Configure memory management settings based on workflow complexity.

For Short Workflows (< 10 states):

messages_limit_before_summarization: 50
tokens_limit_before_summarization: 100000
enable_summarization_node: false

For Long Workflows (> 20 states):

messages_limit_before_summarization: 20
tokens_limit_before_summarization: 40000
enable_summarization_node: true

For Iterative Workflows:

messages_limit_before_summarization: 15
tokens_limit_before_summarization: 30000
enable_summarization_node: true
# Aggressive summarization to handle repetition

Optimize Tool Output Size

Configure tools to return only necessary data.

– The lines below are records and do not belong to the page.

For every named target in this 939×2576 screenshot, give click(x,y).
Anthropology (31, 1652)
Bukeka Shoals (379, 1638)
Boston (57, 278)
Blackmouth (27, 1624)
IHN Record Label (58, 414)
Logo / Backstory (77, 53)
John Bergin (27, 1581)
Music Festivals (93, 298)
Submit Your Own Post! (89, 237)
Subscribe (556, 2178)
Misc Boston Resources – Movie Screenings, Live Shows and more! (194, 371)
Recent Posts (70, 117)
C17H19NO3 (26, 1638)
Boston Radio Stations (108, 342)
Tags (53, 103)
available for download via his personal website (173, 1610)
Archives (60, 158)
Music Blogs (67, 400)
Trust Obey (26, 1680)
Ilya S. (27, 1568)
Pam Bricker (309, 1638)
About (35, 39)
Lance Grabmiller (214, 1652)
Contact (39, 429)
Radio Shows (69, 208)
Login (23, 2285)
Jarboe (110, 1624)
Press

Pattern: Limit Tool Output Tokens

assistants:
- id: analyzer
limit_tool_output_tokens: 5000
# Prevents tools from returning huge outputs

Pattern: Extract Specific Results

tools:
- id: api-call
tool: call_api
tool_result_json_pointer: /data/summary
# Extract only summary, not full API response

Enable Result Summarization

For long-running workflows, enable automatic summarization.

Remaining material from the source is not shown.